By contrast, in the modern animated Disney version, Hercules is born fully divine. Zeus only has eyes for his wife, Hera, who is Hercules’ proud and loving natural mother. Hercules is the ideal husband and hero. After some successful battles to establish his greatness, he and his wife go off into the sunset to live happily ever after. Well-deserving of its G-rating, this sanitized Hercules is just right for its intended audience. In our real life R-rated world, people are a mixture of the profound and profane. Even people who seem quite ordinary sometimes run amok and slaughter their kin. In our world, as in the Greek myths, marriages crumble, cruel stepmothers abound, and no one lives happily ever after.

We are moving from an era of institutionalized denial to a time of tentative self-confrontation, but we are disorganized and we cling to our old habits. We take a step toward change and are immediately overwhelmed with the enormity of the challenge. It hurts to change, and we are not sure we should change. Some say we are doing the best we can, or that we should try to recapture an idealized version of the past. Meanwhile anyone with an established niche is terrified of any challenge to the status quo fearing a loss of power, status, and wealth.

However, when fear is put aside and we take a close look, it is clear we are courting disaster just as past generations have done, except now we have the added capability of thorough self-destruction. An honest assessment of our modern world provides the evidence we have not achieved competence, expediency, or compassion in relation to our human concerns. Nevertheless, I believe that society’s problems are comprehensible and solvable. What I have learned during this long project has only deepened my conviction.

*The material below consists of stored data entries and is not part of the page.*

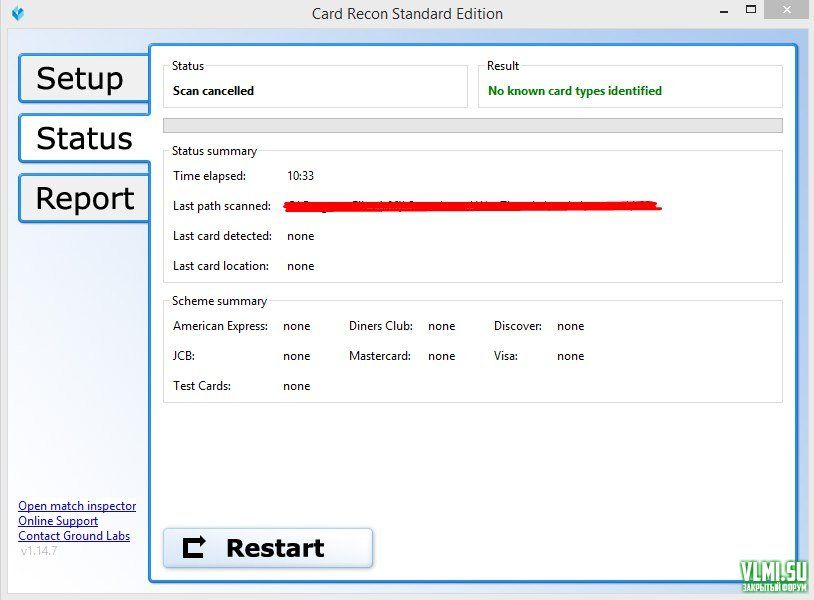Click the 'Card Recon Standard Edition' title bar

click(407, 14)
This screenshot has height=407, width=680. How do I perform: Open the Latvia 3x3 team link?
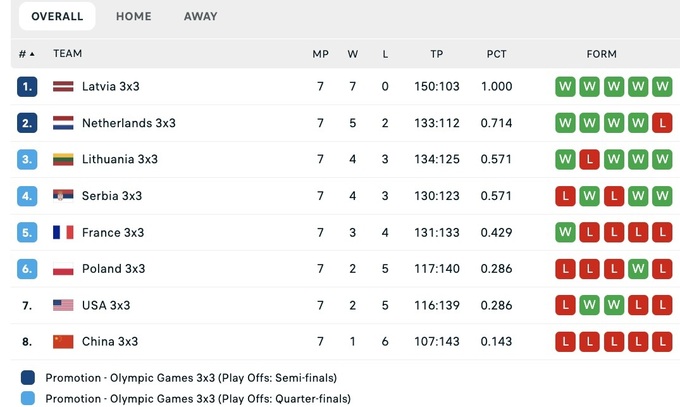pos(110,86)

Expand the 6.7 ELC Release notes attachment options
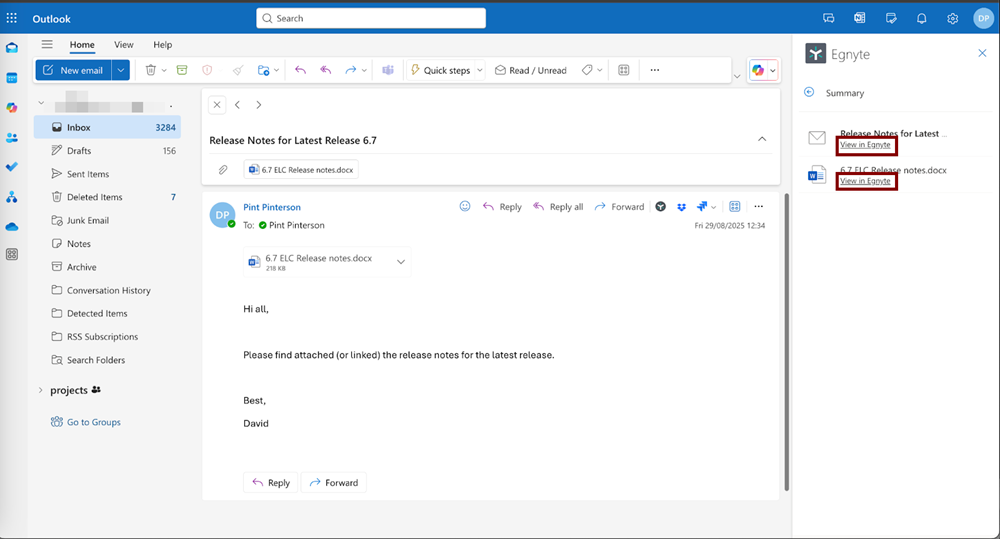(401, 262)
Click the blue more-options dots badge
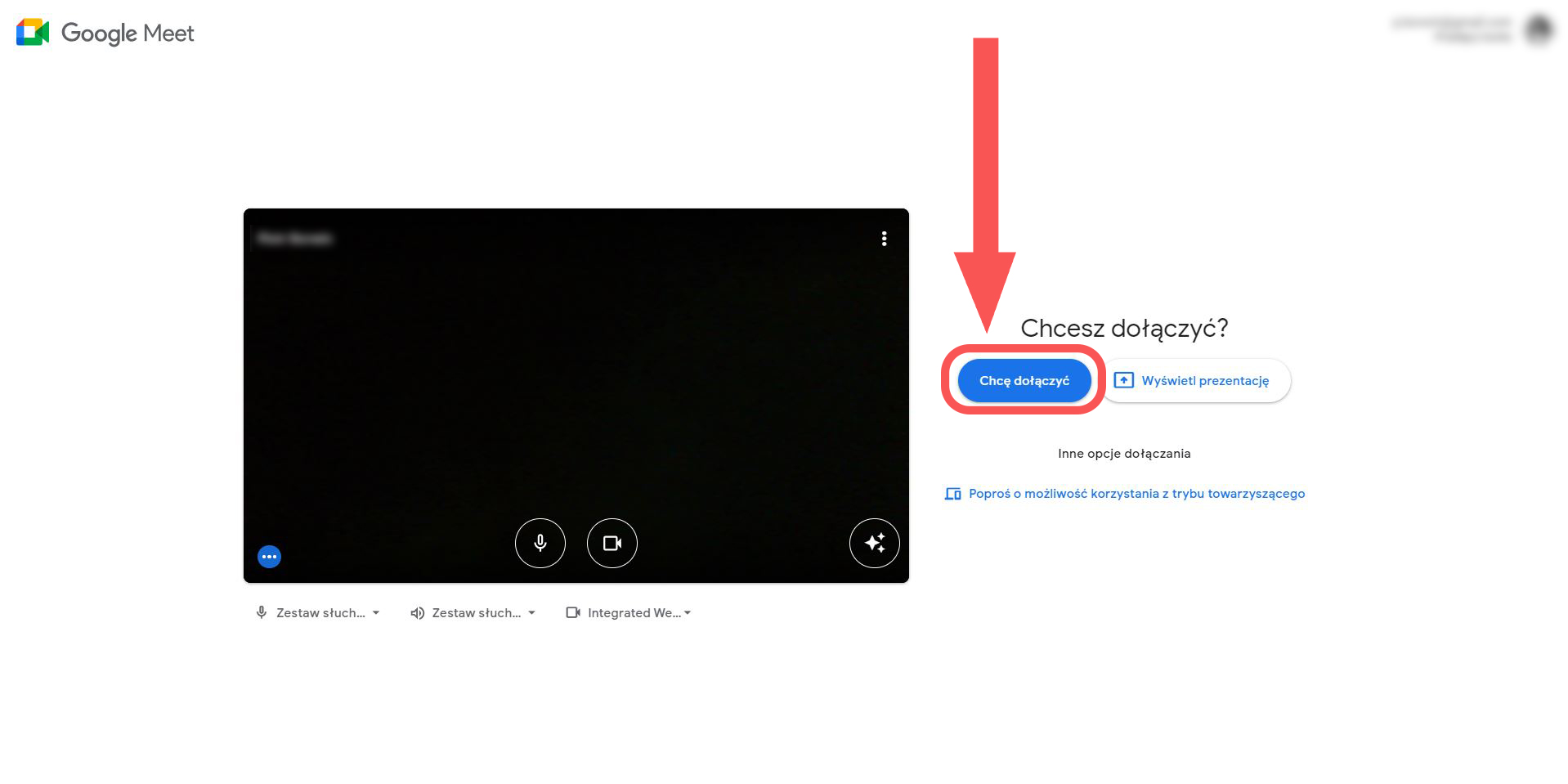The width and height of the screenshot is (1568, 784). coord(269,557)
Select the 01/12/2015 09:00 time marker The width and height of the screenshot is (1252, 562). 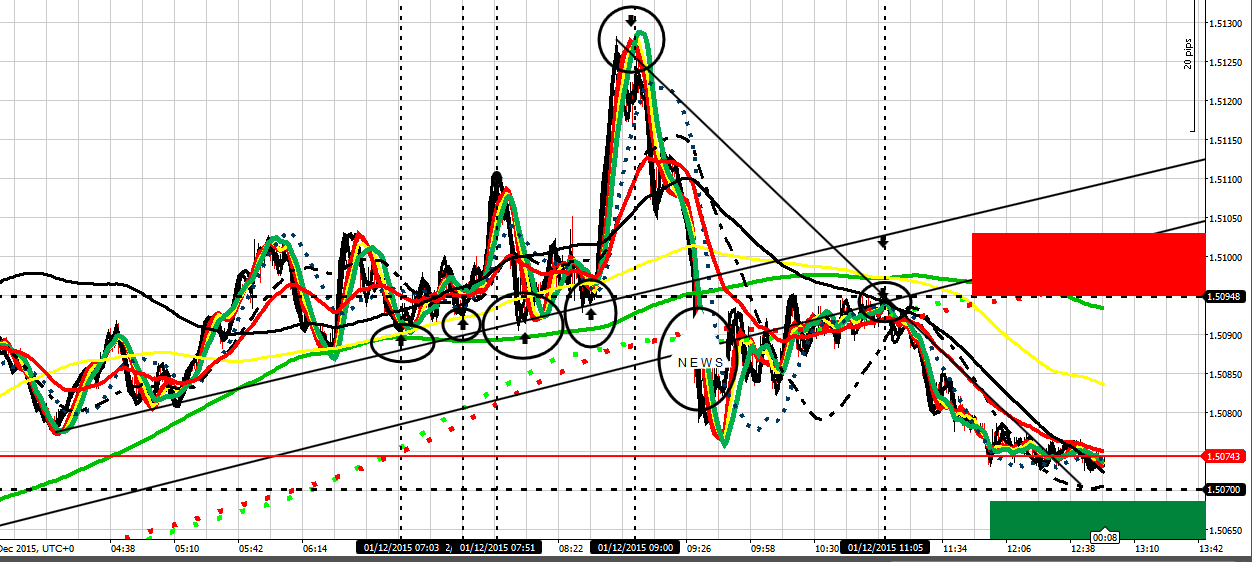click(636, 548)
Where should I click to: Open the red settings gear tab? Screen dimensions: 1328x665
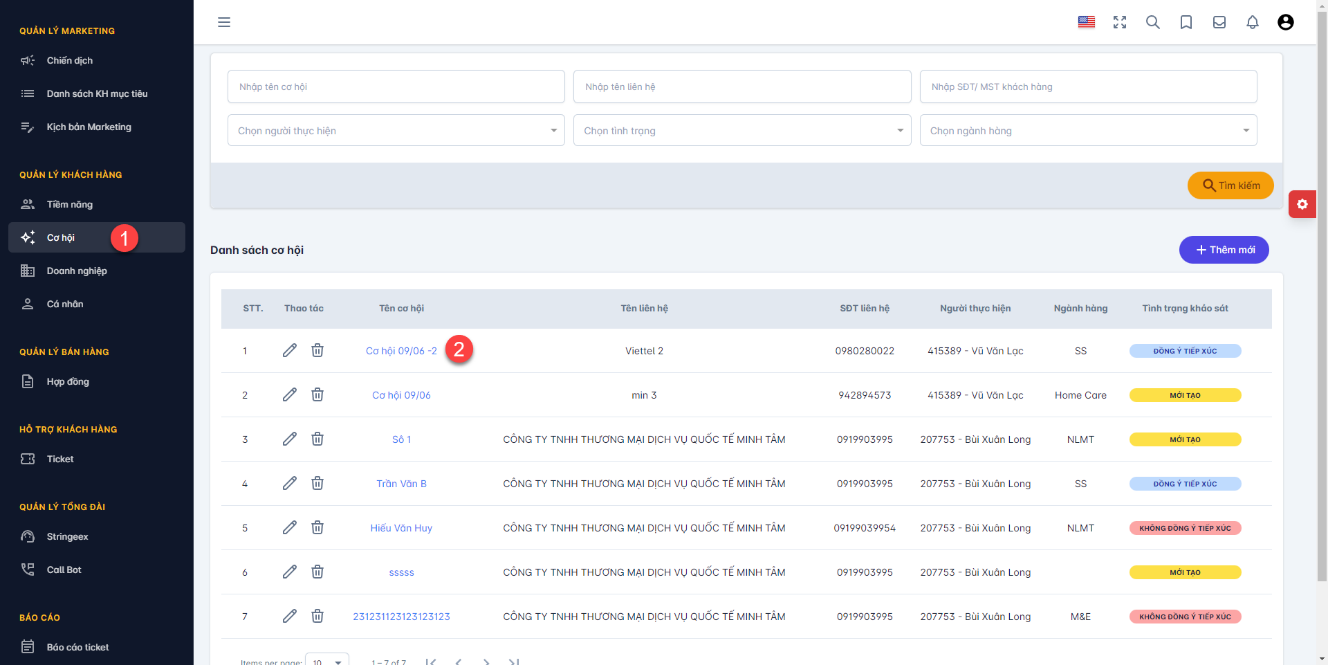[x=1301, y=204]
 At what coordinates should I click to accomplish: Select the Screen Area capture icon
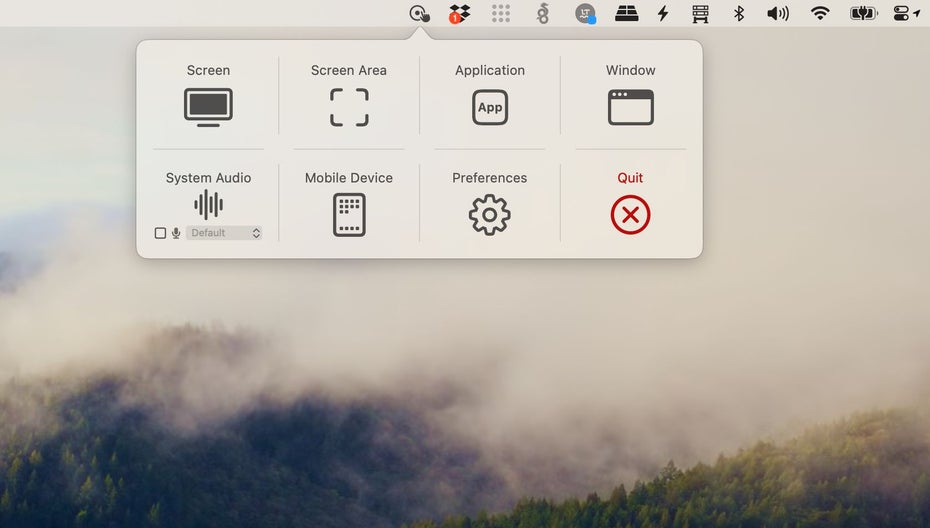click(x=349, y=107)
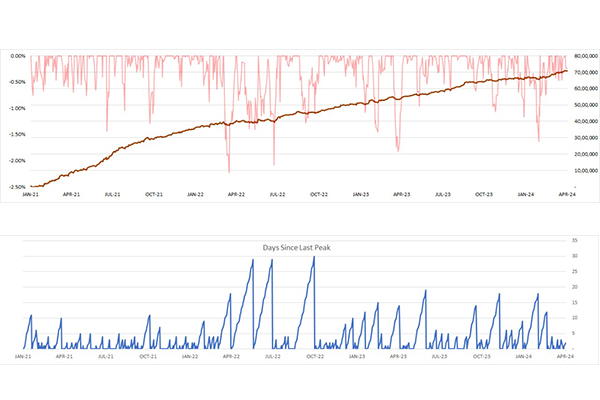This screenshot has height=400, width=600.
Task: Select the JUL-23 label under the blue chart
Action: click(441, 356)
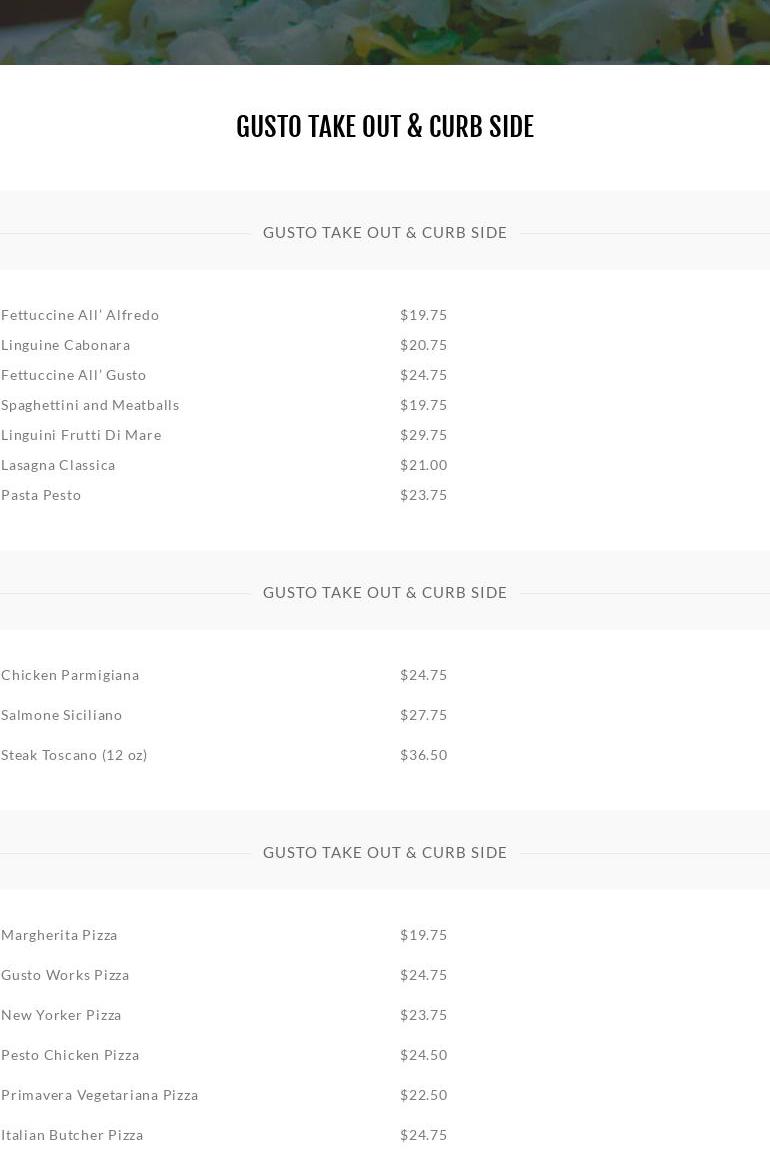This screenshot has width=770, height=1159.
Task: Select Linguine Cabonara from the pasta list
Action: click(66, 345)
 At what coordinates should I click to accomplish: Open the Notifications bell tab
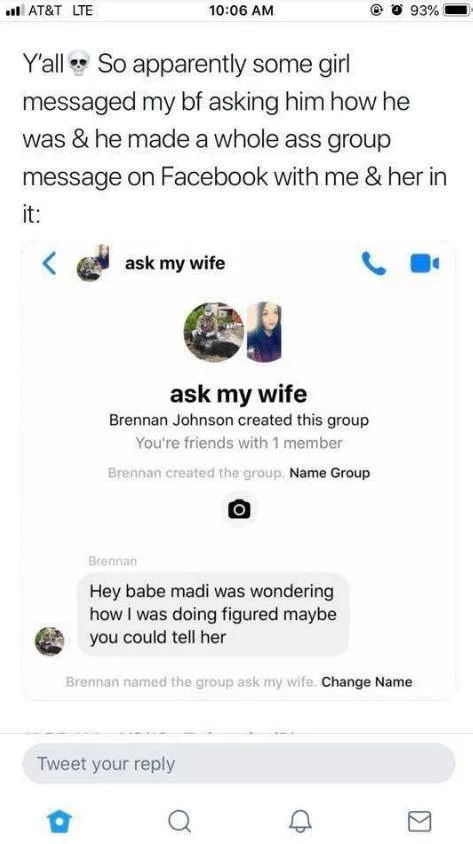[x=300, y=821]
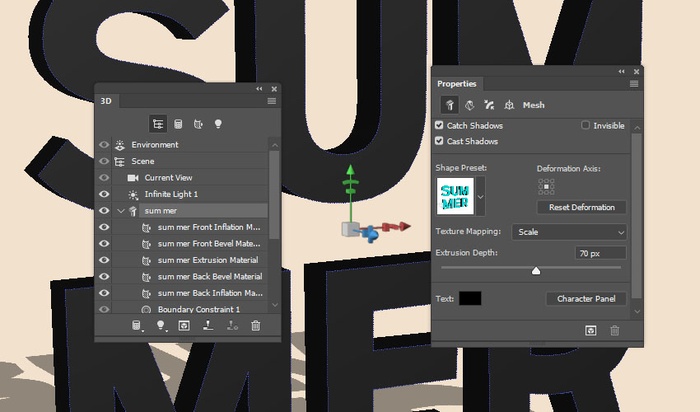700x412 pixels.
Task: Enable the Invisible checkbox
Action: (586, 126)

My first career was in fine art, but my ideas about how things work in the world have been heavily influenced by my later experiences as a designer and builder. A building project, a morass of complex interrelated problems sitting on its small plot of earth, is a problem-ridden microcosm of the world. During the design process, there is a great deal of information gathering, local politics, negotiation, and planning. During construction, the building materials are brought together with workers and sub-contractors—each with their own specialties, needs and problems. A miniature economy is created, containing myriad financial interactions as money flows from its source to local governmental agencies, tax collectors, insurance companies, workers and suppliers. Water, waste disposal, energy, and telecommunication links are tentatively established, and then permanently secured, along with the all the other elements being drawn in and organized. Typical modern construction draws in raw materials and energy at a prodigious rate while, unfortunately, also spewing out great mounds of waste material. After the seemingly impossible is completed, the house and its occupants settle down into a relationship that continues to be defined by a symbiotic dependency on the concentric shells of community, county, state, country, planet, and universe.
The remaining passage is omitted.